I have not talked publicly about this process because we have many friends who believe strongly in only getting a dog from a shelter. While we absolutely support people who choose shelter dogs, we truly don't believe it is the only way any more than we believe that adopting children is the only way to build a family. I've blogged about this before. Still, I didn't want to open up a giant can of worms with my friends. This is why I haven't blogged about it until now and why I haven't posted any pictures on Facebook. I finally decided that I would like to chronicle this process and my blog is the best place I know to do that. Additionally, unless I link directly to Facebook, almost no one reads my blog anymore. So, if you're here reading about our puppies, thank you for being one of the faithful.

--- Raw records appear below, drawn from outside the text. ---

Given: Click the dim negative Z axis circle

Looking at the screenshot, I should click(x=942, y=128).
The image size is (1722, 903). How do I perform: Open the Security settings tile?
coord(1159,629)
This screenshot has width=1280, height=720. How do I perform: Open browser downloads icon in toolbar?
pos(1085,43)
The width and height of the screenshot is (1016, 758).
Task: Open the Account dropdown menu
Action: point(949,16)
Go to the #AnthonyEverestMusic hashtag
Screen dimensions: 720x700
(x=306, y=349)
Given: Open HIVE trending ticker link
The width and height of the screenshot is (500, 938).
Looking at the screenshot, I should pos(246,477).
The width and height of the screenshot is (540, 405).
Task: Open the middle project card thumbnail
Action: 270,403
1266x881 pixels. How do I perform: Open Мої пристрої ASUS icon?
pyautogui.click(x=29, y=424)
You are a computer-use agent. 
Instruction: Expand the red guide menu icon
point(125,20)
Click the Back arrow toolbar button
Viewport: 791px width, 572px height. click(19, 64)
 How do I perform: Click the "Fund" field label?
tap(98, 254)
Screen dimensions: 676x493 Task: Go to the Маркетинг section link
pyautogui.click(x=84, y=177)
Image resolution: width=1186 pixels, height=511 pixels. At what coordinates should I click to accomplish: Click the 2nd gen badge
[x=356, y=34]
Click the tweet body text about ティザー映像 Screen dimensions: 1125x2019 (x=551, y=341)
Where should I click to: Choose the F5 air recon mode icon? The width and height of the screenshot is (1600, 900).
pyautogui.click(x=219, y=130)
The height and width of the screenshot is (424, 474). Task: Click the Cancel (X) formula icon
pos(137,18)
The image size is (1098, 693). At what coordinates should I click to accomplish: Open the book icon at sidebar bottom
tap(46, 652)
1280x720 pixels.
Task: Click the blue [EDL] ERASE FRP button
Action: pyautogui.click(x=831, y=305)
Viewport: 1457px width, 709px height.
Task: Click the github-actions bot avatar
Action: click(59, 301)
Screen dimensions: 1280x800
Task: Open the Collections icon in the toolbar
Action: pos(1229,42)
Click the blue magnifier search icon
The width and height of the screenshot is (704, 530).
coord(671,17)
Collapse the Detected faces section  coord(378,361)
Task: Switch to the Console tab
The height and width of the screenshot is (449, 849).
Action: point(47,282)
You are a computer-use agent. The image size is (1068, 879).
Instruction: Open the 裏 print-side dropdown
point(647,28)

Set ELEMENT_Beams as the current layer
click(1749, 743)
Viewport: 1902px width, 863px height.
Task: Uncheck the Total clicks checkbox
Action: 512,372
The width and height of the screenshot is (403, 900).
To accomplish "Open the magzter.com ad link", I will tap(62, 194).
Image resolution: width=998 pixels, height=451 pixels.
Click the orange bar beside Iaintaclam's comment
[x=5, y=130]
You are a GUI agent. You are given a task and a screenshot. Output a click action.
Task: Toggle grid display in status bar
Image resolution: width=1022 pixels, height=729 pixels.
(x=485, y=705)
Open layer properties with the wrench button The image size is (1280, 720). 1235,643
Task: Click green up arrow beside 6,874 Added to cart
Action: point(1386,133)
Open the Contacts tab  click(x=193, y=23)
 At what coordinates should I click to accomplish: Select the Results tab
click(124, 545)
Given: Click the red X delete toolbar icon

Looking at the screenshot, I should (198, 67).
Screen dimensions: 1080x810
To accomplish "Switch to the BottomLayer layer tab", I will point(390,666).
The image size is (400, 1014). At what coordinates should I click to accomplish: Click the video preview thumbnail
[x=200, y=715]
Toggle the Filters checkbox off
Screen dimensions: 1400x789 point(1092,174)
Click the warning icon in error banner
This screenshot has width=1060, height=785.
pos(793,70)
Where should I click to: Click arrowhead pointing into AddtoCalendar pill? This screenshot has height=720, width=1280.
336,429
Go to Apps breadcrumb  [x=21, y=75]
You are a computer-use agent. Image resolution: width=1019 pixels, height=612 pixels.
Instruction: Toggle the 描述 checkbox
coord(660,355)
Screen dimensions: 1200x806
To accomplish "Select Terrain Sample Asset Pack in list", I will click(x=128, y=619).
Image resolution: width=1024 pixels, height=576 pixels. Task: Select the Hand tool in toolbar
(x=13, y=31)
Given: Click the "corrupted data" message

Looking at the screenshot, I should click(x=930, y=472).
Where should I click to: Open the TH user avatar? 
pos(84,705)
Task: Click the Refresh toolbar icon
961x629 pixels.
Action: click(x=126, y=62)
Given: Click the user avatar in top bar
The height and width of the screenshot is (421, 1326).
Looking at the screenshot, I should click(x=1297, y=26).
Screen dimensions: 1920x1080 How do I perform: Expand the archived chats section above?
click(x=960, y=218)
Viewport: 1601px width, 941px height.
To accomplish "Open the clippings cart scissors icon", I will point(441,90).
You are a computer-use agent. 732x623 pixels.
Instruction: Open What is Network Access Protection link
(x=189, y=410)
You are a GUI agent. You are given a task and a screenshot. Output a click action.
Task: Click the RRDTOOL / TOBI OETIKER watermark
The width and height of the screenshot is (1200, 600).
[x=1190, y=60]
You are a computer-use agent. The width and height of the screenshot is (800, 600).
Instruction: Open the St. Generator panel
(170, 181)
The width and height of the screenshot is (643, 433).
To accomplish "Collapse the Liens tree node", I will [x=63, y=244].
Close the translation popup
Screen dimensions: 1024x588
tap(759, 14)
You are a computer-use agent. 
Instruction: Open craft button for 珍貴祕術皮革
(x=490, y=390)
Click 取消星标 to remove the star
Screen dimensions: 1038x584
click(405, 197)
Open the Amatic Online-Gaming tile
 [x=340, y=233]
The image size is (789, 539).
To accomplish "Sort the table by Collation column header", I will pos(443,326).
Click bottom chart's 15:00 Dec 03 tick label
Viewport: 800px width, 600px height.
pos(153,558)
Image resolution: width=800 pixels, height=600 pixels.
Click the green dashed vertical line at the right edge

After Tessie, who is AKC registered, turned two, we paid a hefty sum of money to have her hips and elbows OFA certified. Goldens are notorious for having joint issues and we absolutely did not want to breed her if she might pass down bad joints. It was a financial risk we were willing to take. Her hips came back as excellent and her elbows as good!Tessie typically went about eight months between heat cycles and so we anticipated breeding her in early December. We found a stud dog in our local classifieds and I contacted his owner so we'd all be ready.

And then Tessie surprised us and didn't go into heat until mid January.

At what we thought was the appropriate time, Timber's owner brought him over to play. He was a perfect gentleman and they literally only played. It was a great first date and it was clear that Tessie wasn't ready. He came again. Again, they did nothing but play. We waited a couple days. On January 31, I met Timber's owner halfway between our homes. Timber hopped into my van and we took off for our house. This time, it didn't take long for Tim and Tess to get to the business of puppy making.

Timber

He stayed and played for the entire day. Timber never really left her side. That night, we put Tessie in her kennel. Timber slept right outside her kennel and the next morning I let them out. We were all getting ready for the day. Matthew was eating breakfast. "Matt," I said, "Yell up to me if they get stuck together." We'd already explained the strange art of dog mating to our older boys. 

Not two seconds later he screamed, "They're stuck together."

Two successful ties. Now all we had to do was wait to see if puppies were on their way.